A committee set up by the British Treasury to choose a new administrator for LIBOR gave the job to NYSE Euronext, which operates the New York Stock Exchange. It is paying a token $1.50 for the honor and expects to start managing the international benchmark interest rate early next year. The British Bankers' Association has overseen LIBOR since the 1980s, but the scandal surrounding the manipulation of the rate by traders dented its reputation.

The global asset-management industry grew to a record $62.4 trillion last year, according to the Boston Consulting Group, passing the previous high set in 2007, before the financial crisis. Most of the gain is explained by roaring equity markets, which increased the value of assets under management.

China's Ministry of Public Security accused GlaxoSmithKline, a British drugs company, of bribing doctors in three cities to prescribe its medicines to patients and of receiving kickbacks through conference fees. China has been an important growth market for GSK over the past decade.

Royal Dutch Shell appointed Ben van Beurden as its new chief executive. Van Beurden, who has spent a large part of his 30 years at the energy company working at its liquefied-natural-gas division, had not been regarded as a front-runner.

The chief executive of Barnes & Noble resigned, two weeks after its latest quarterly earnings report made for troubling reading. The book retailer's Nook e-reader doubled its losses as it struggled to compete with the Kindle and iPad, a blow to the company's hopes that digital publishing would offset falling sales of books.

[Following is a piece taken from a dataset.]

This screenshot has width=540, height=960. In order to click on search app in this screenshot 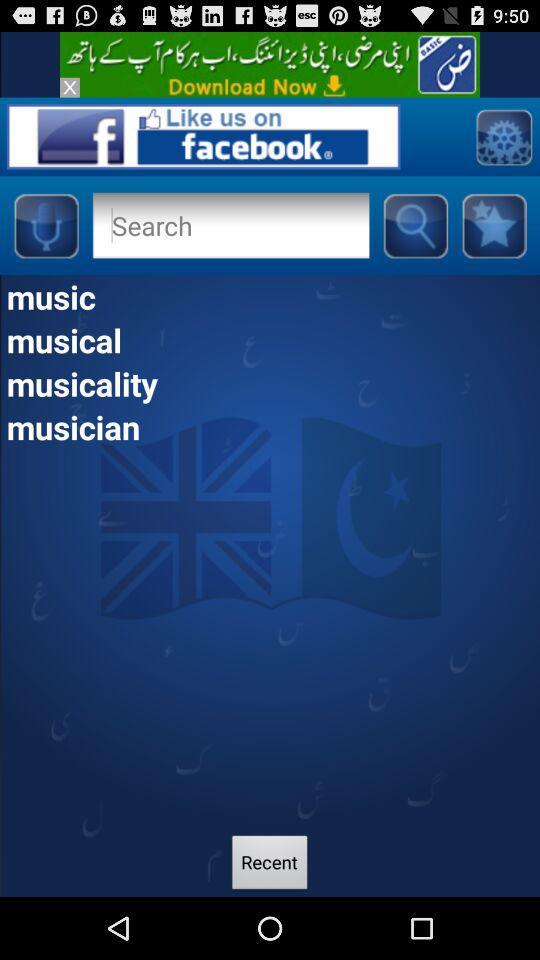, I will do `click(229, 225)`.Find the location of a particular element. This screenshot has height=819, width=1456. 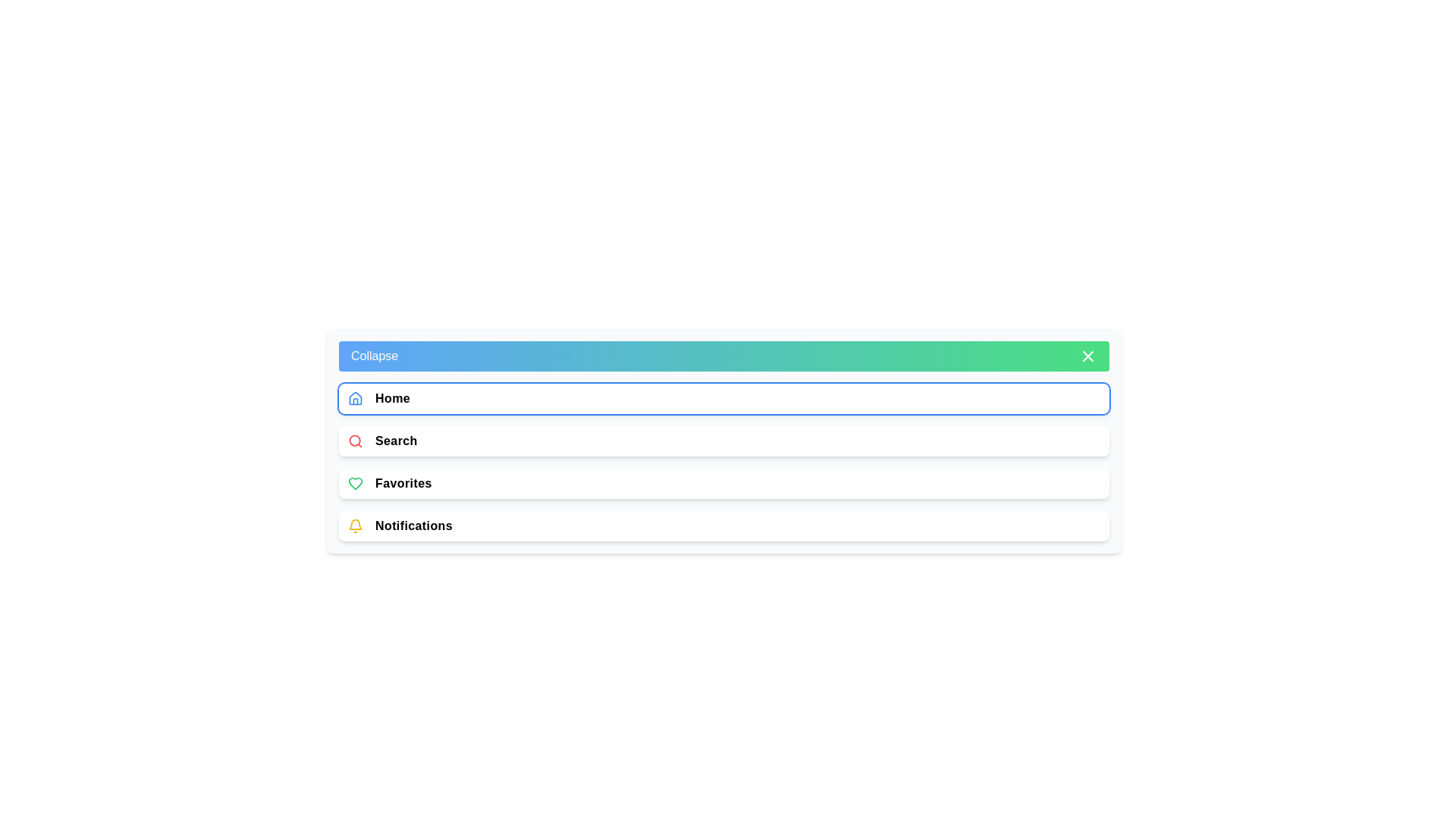

the menu item labeled Notifications is located at coordinates (723, 526).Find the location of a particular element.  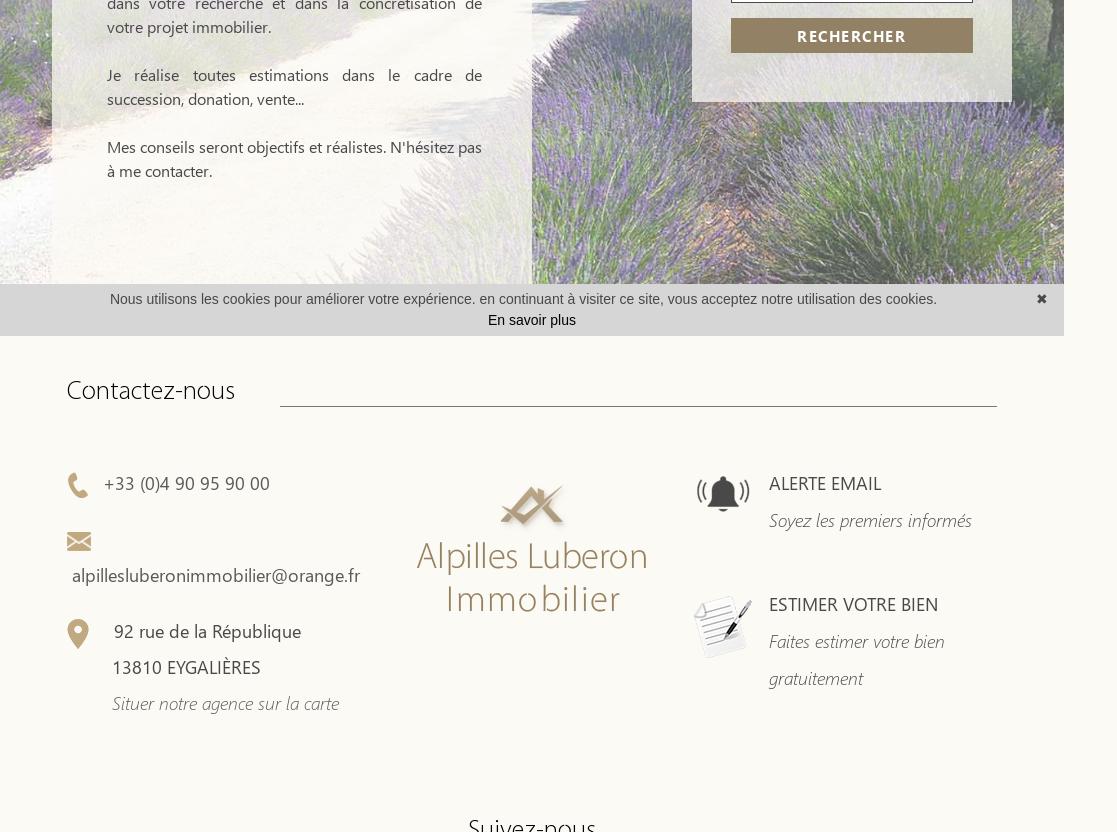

Tribune became the latest media company to announce it is splitting in two, with a plan to separate its newspaper arm from its television and Internet division. The publisher of the Los Angeles Times and other dailies gets around two-thirds of its sales from newspapers and websites, but only a fifth of its operating profit. It recently bought 19 local TV stations in a $2.7 billion deal.

Global personal-computer shipments continued to slump, falling by about 11 percent in the second quarter, according to Gartner and IDC, two tech-market research firms. Both also reported that China's Lenovo has overtaken Hewlett-Packard as the world's biggest seller of PCs.

Political economy

The IMF shaved its forecast of growth for the world economy from a previous estimate in April. It lowered its projections for this year in America, the eurozone, China, Brazil, Russia and India, though Britain, Canada and Japan all had their GDP growth figures revised up. The IMF's list of looming risks includes a sharper slowdown in emerging markets and the possible tapering of quantitative easing in America, which, it said, could lead to "sustained capital-flow reversals".

Meanwhile, the cooling of China's economy was underlined by official figures showing that its exports unexpectedly fell by 3.1 percent in June compared with the same month last year. Imports were down by 0.7 percent.

The European Commission unveiled its proposed "single resolution mechanism" that would give it the authority to wind down failing banks in the eurozone with the support of a new cross-border fund. Germany is opposed, arguing that such an expansion of the commission's powers would require a treaty change. France, Italy and Spain are fairly happy with the idea.

The man who was in charge of Japan's Fukushima nuclear plant when it was hit by a tsunami in March 2011 died of esophageal cancer. Masao Yoshida had remained on the site when the tsunami struck, ignoring orders to stop pumping seawater into one of the reactors. A spokesman for TEPCO, the operator of the plant, said his cancer was not linked to his work there.

A study by Chinese and Western researchers found that heavy air pollution in northern China has reduced people's average life expectancy by five years. It said the pollution, mainly from coal, is 55 percent higher in the north of China than in the south.

Colombia extradited Daniel "El Loco" (The Madman) Barrera to the United States to face charges of trafficking hundreds of tons of cocaine.